La faute pénale caractérisée de l’employeur

Cour de cassation, chambre criminelle, 12 novembre 2003, arrêt no02-87.877.

Un salarié s’était blessé en introduisant sa main dans la partie d’une machine qui ne comportait aucun élément de protection, en violation des dispositions de l’article R. 233-16 du Code du travail. Concernant cette plaque de protection, l’ouvrier avait précisé au cours de l’enquête : « Je l’ai toujours vue sous la machine, mais pas à sa place ; je tiens à préciser que ce n’est pas moi qui l’ai enlevée (…).»

QUESTION La dirigeante de l’entreprise était-elle pénalement responsable ?

REPONSE Oui. D’une part, parce qu’un examen renouvelé et approfondi des lieux lui aurait permis de constater l’absence de plaque de protection; absence qui, selon la victime, était ancienne. D’autre part, parce qu’elle ne pouvait ignorer que l’accès manuel à une vis sans fin en mouvement exposait ses salariés à un risque d’une particulière gravité.

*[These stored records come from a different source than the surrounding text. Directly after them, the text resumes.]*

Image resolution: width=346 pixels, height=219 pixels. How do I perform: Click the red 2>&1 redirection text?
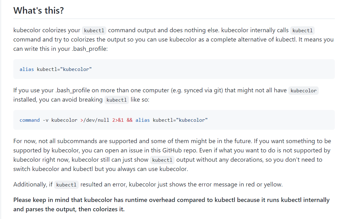click(118, 120)
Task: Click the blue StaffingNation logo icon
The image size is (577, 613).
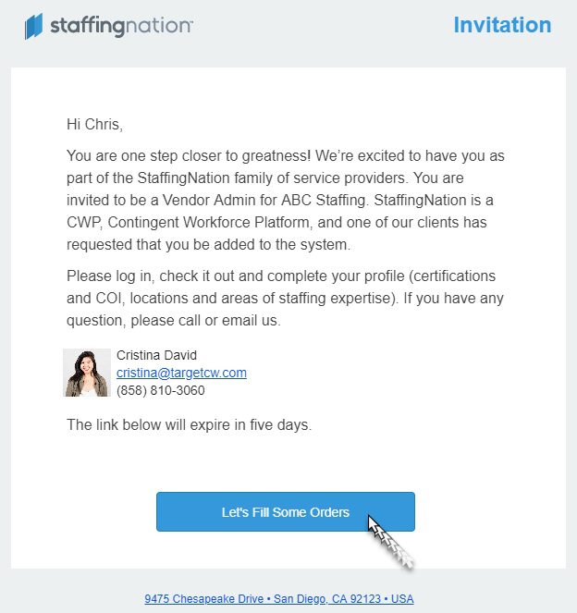Action: (x=34, y=27)
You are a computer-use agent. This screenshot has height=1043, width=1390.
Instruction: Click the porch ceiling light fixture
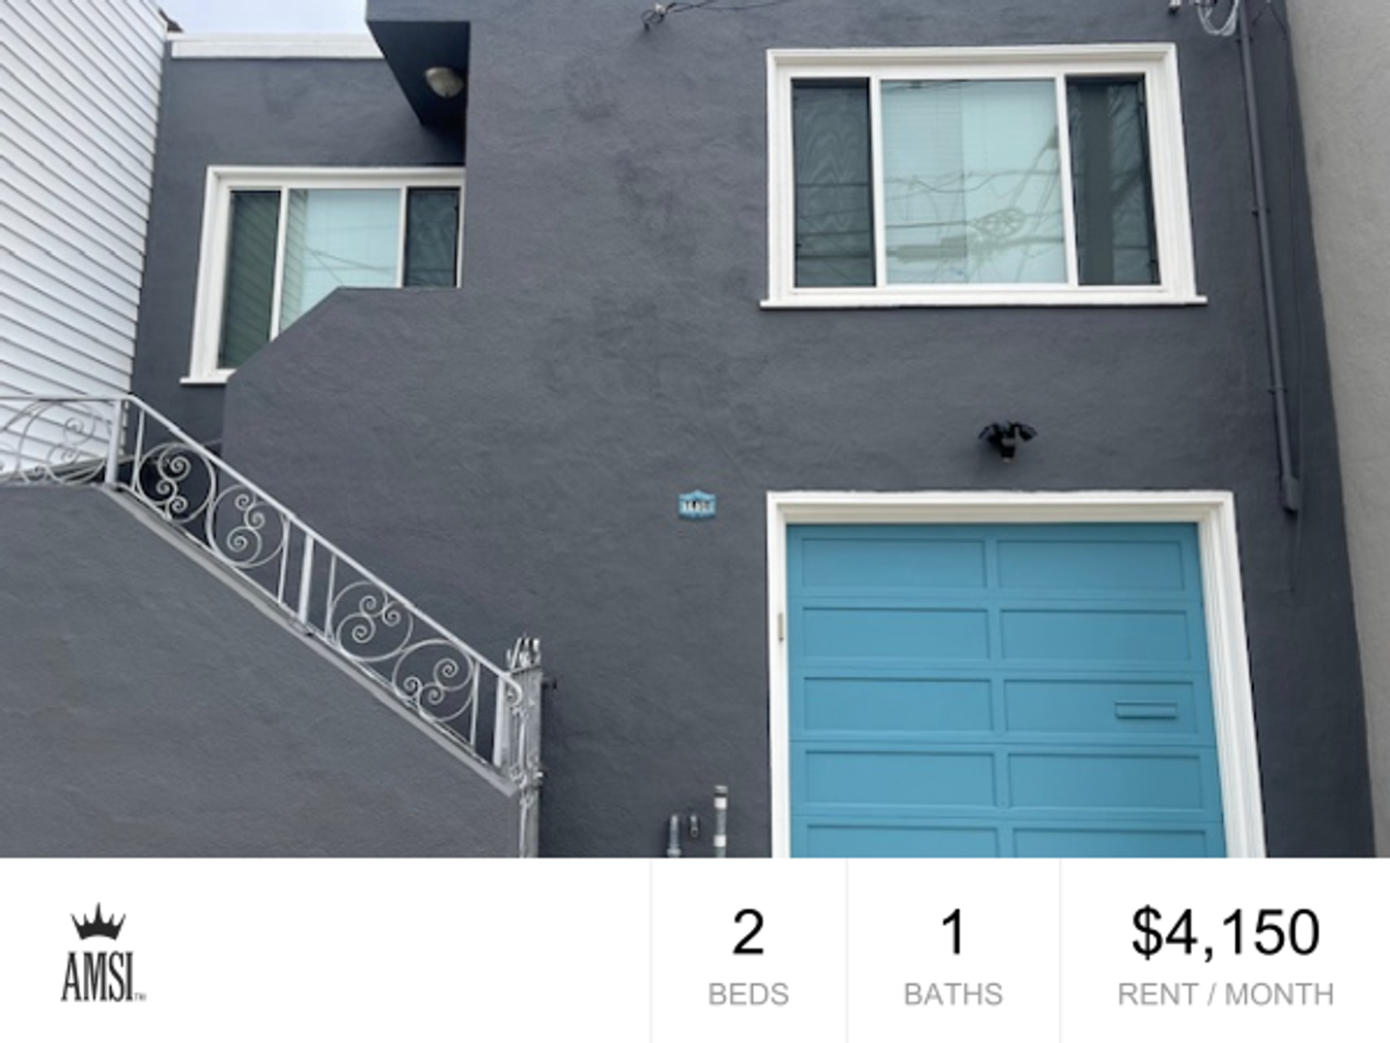[444, 80]
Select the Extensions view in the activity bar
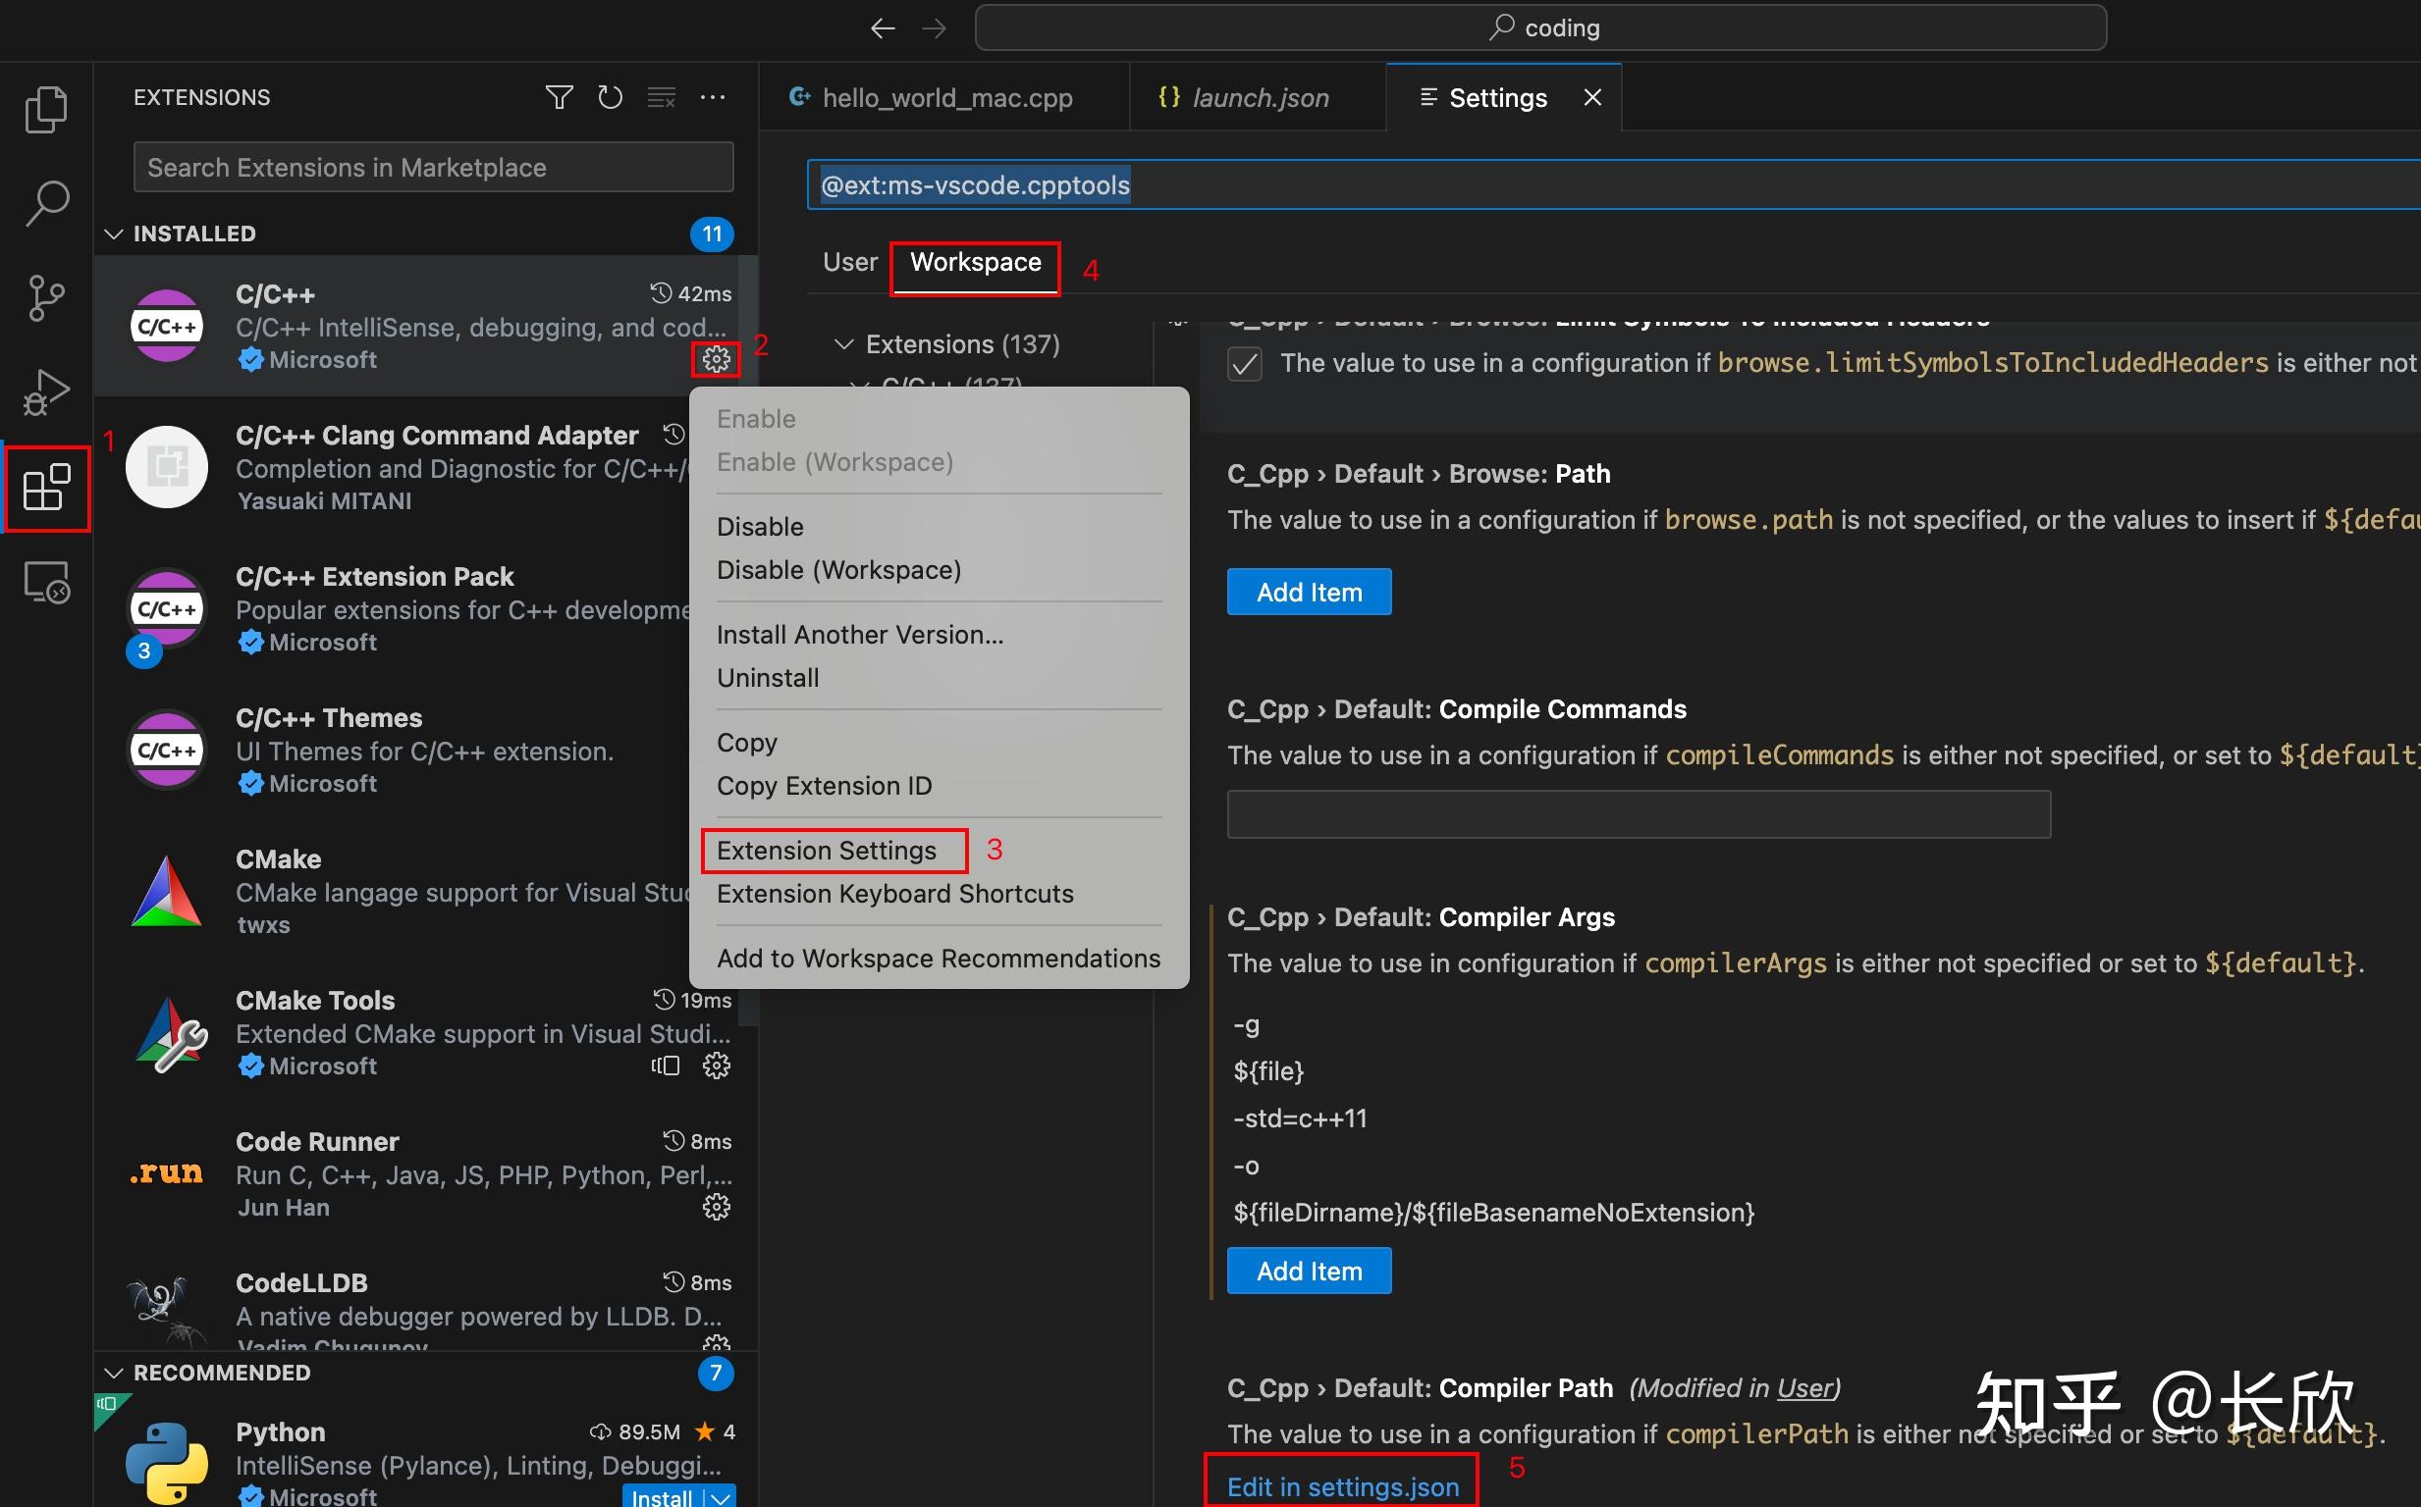 coord(46,488)
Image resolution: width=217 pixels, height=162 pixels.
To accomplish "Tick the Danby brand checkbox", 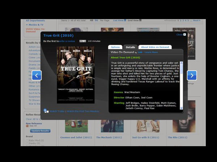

COMMENTAIRE Cet arrêt distingue bien entre la violation d’une obligation de sécurité qui, en l’occurrence, ne pouvait être reprochée à la dirigeante, et la commission d’une faute caractérisée exposant autrui à un risque d’une particulière gravité, qu’en revanche, elle ne pouvait ignorer. Ainsi, quelle qu’ait pu être l’imprudence de la victime, la dirigeante s’était rendue coupable de blessures involontaires.